Indeed, Irving Babbitt’s use of the word “tradition” was the target of withering criticism in his own day (see for example Allen Tate’s essay in The Critique of Humanism,) as it isn’t clear what if anything he means by it. Again, this fits with the idea that his theories were an atheistic phase of Quakerism. By presenting himself as a defender of “tradition,” whatever that may mean, Babbitt was defying the Quakers, placing himself outside and against their communion. As a specimen of Quakerism himself, however, Babbitt had inherited a theology that so thoroughly abhorred tradition that he could develop a usable concept only after confronting that theology directly and renouncing his inheritance of it. Since Babbitt never gave any thought to that inheritance, he could not renounce it. His thought remained Quakerly in form even when its content was most stridently anti-Quaker.

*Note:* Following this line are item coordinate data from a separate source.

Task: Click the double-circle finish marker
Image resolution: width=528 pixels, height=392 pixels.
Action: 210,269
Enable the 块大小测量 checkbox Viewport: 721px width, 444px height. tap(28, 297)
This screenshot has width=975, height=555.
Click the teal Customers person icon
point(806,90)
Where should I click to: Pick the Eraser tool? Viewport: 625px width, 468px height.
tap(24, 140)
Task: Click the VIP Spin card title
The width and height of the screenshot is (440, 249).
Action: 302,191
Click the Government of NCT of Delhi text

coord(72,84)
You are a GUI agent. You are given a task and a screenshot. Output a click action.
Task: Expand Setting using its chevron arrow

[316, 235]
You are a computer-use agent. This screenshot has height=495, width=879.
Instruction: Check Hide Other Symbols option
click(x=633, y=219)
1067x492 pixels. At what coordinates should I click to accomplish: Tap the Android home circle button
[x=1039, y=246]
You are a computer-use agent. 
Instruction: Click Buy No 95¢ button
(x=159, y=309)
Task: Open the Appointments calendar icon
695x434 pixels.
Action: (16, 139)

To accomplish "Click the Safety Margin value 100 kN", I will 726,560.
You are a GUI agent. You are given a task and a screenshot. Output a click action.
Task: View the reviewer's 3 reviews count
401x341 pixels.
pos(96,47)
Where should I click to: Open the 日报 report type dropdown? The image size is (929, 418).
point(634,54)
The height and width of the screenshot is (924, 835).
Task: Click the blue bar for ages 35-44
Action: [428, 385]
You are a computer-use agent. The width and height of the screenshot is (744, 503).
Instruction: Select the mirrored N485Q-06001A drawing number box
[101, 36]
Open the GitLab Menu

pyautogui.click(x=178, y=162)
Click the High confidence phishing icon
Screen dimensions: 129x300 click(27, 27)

Another area where Irving Babbitt seemed to devote a great deal of energy to rebelling against radical Protestantism in general and, perhaps, Quakerism in particular was in the question of what the imagination is. Babbitt was a great fan of Aristotle’s theory of the imagination as an adjunct of memory, and talked about creativity in just these terms. Aristotle’s theory that imagination as a faculty that rearranges the raw material provided by memory is the main theme of two of Babbitt’s books, The New Laokoon (1910) and On Being Creative (1932.) Babbitt constantly recurs to this idea in his other books as well. For example, in his magnum opus, Rousseau and Romanticism (1919,) Babbitt carries out a comprehensive attack on the belief that imagination brings entirely new information into the world. Quakers and other radical Protestants often say that the holy spirit acts within the soul of the Christian to bring entirely new things into the world, that in moments of mystical communion the Christian soul is the point where God breaks into the world. So you hear phrases like “Genesis moment,” meaning moments when a person experiences a psychological change that is as profoundly novel as the creation of the world described in the first chapter of the Book of Genesis. If the Romantics and their cult of genius represented a secular version of this theological doctrine, as Babbitt indeed says they did, then Babbitt’s own decades-long campaign against the concept of imagination as a faculty that creates information ex nihilo represents a rebellion against the same doctrine. That Babbitt could slash away at the concept for so many years, deploying so much erudition, and finding so little influence outside his own circle of followers shows that the religious roots of this concept were still providing it with a powerful source of life. That he never gave up the fight shows that it was a matter of personal urgency to him.